Privacy and security in AI addresses challenges in cybersecurity and biometric and protecting the privacy of individuals and organisations by fusing blockchain with AI.
Centre for Cyber Security is conducting privacy and authentication research. Mobile communications are driving improved benefits for consumers across many sectors, but these services can pose challenges in terms of preserving privacy. Their work on privacy and authentication aims to build protection mechanisms into emerging technology in the rail and automotive transport sectors.
Security research, by the Centre for Vision, Speech and Signal Processing (CVSSP) examines biometrics related technologies, specialising in facial recognition and natural language interfaces for human-AI collaboration. Building on their expertise in face analysis techniques, they are developing biometric solutions that exploit information such as face shape and texture, lip dynamics and soft biometrics.

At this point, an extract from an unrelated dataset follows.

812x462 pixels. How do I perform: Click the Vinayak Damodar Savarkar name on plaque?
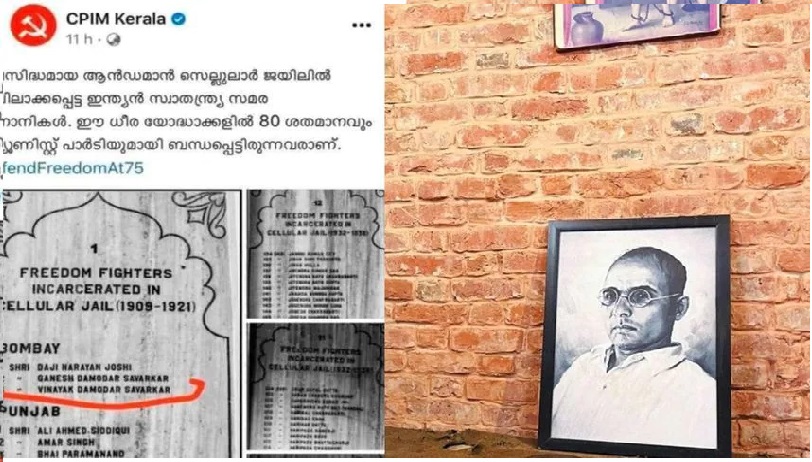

Surrey Blockchain’s TAPESTRY project asks: what if we could harness the complex longitudinal and multi-modal signals within the digital personhood (DP) to support safe online interaction by citizens and consumers? The signals created through our digital interactions - photos shared, comments left, posts 'liked' etc. - weave a complex 'tapestry' reflecting our relationships, personality and identity. Yet, this 'digital personhood' is more than a basis for communication; commodification of the DP now fuels a billion-dollar industry in which AI is increasingly utilised to help make sense of, and extract value from the deluge of DP data.
Security verification – obtaining mathematical proof of the behaviour of systems and pieces of hardware – is embedded into security verification research, ensuring that formal guarantees are built into emerging technologies. Researchers at Surrey Centre for Cyber Security are experts in correctness, liveness (ensuring that the technology is always ready to take the next step) and verification of security properties (ensuring that the system is not behaving in an insecure way).
Interaction on Twitter has been part of Professor Nishanth Sastry's research on digital citizen engagement. Working with the Director of Research at the House of Commons Library, Professor Sastry and his student have identified patterns in how MPs and citizens talk to each other online on Twitter.
‘Sexting’ – the production and distribution of sexually suggestive images and messages using mobile phones and other technological devices has been the focus of Emily Setty’s research on youth sexting: replacing abstinence with ethics. Sexting involving young people, specifically those aged under 18, has attracted extensive attention from the media and, in wider public discourse, has come to be defined as a worrying social problem (or, ‘new norm’) that urgently needs to be addressed.
Paul Hodkinson has conducted research titled ‘bedrooms and beyond: youth, identity and privacy on social network sites’. This article considers young people’s identities and privacy on social network sites through reflection on the analogy of the teenage bedroom as a means to understand such spaces.